------ LISTED ENTRIES
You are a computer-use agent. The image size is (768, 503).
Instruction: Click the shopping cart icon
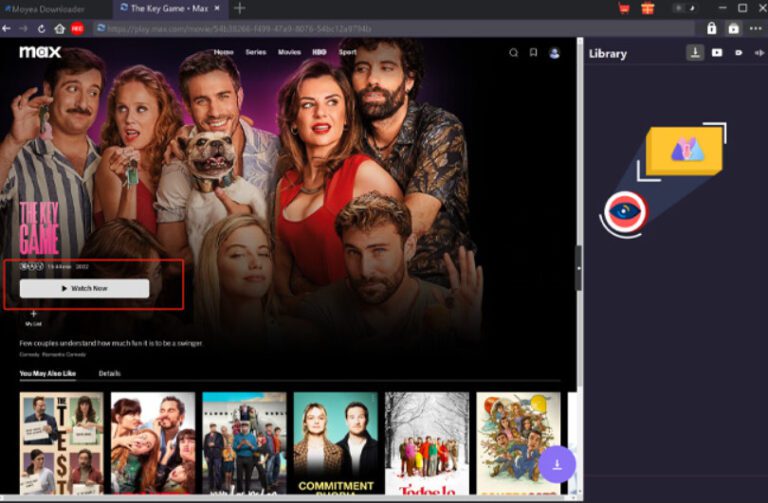click(x=624, y=8)
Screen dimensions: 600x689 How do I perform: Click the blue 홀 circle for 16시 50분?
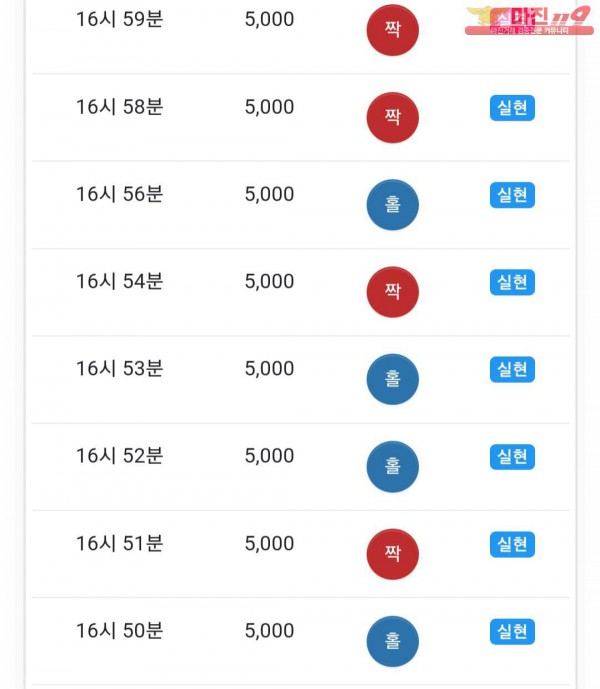393,641
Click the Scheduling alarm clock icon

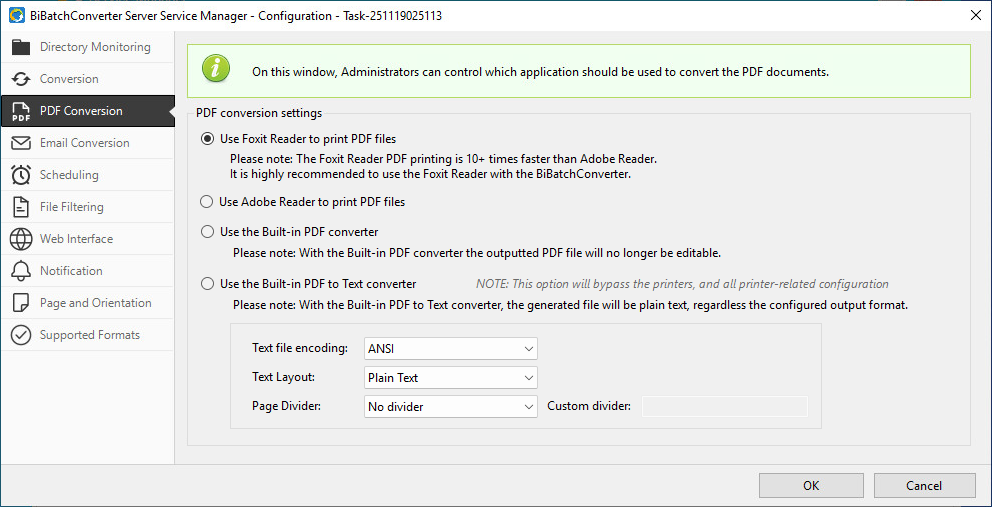(21, 175)
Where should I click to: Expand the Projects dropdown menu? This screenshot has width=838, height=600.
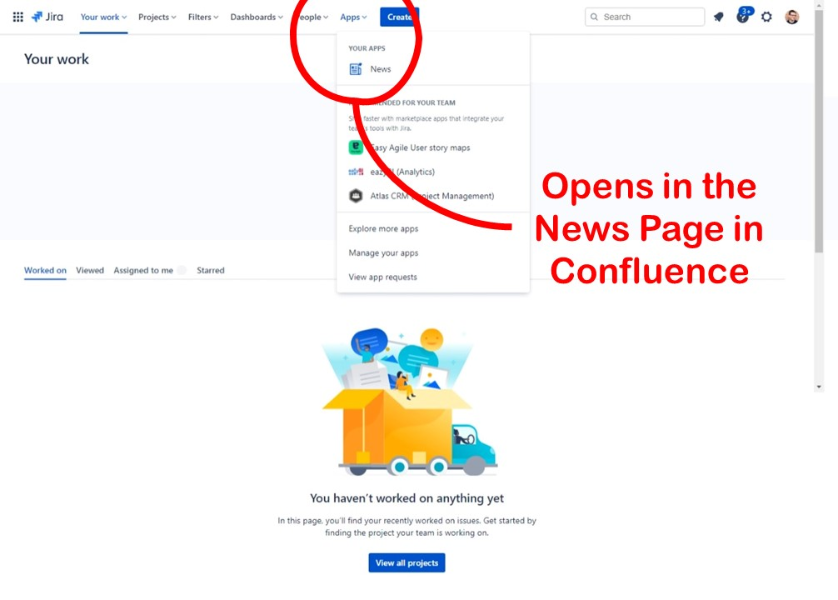(157, 17)
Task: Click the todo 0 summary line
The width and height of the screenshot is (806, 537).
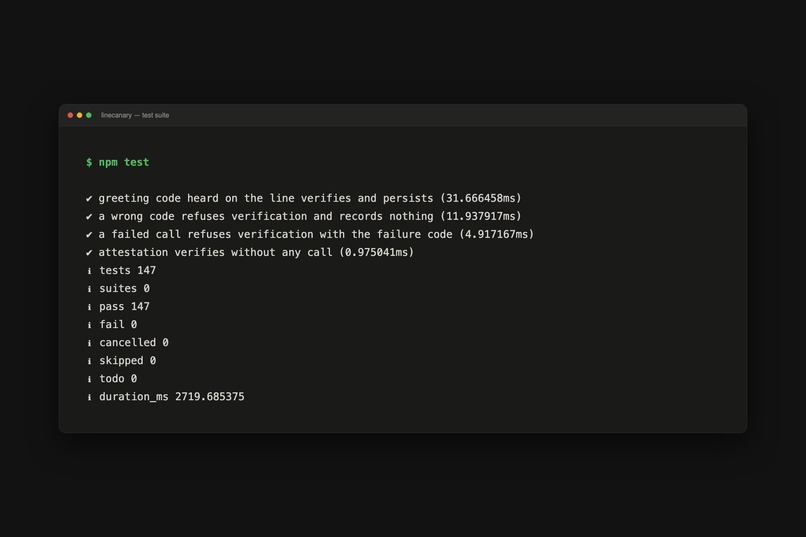Action: [118, 379]
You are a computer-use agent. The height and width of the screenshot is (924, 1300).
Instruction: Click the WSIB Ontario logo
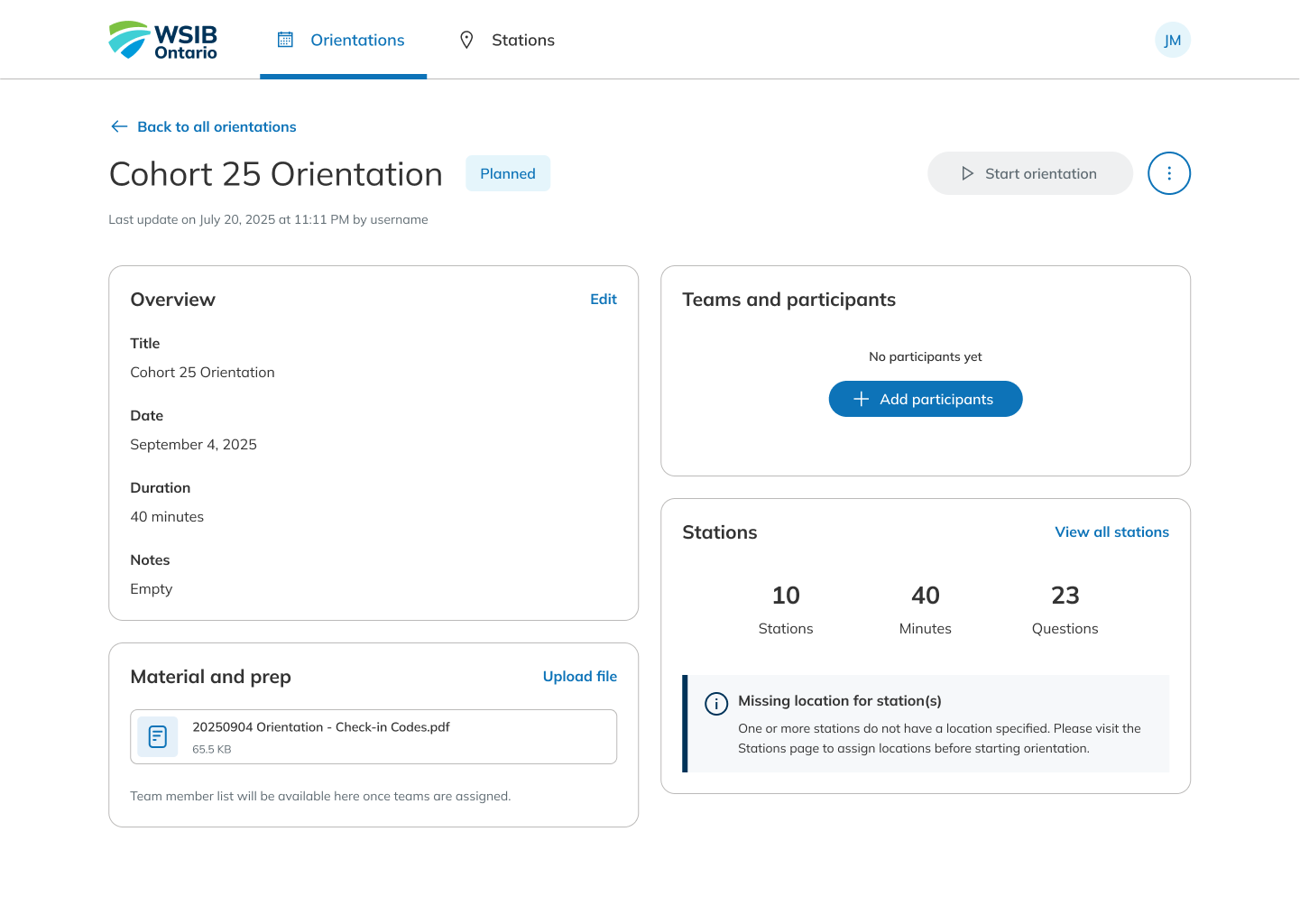point(163,41)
------------
_EXERCISE GOAL_
Locate the line containing "Screen dimensions: 600x689" in the material above, then repeat it and every later line exactly, with no pictures.

_FINISHED EXERCISE_
Screen dimensions: 600x689 How do I perform: Click the blue 홀 circle for 16시 50분?
393,641
Click the Scheduling alarm clock icon

(21, 175)
Where should I click to: Expand the Projects dropdown menu? This screenshot has width=838, height=600.
(157, 17)
Task: Click the todo 0 summary line
The width and height of the screenshot is (806, 537).
Action: [118, 379]
You are a computer-use agent. The height and width of the screenshot is (924, 1300).
Instruction: Click the WSIB Ontario logo
point(163,41)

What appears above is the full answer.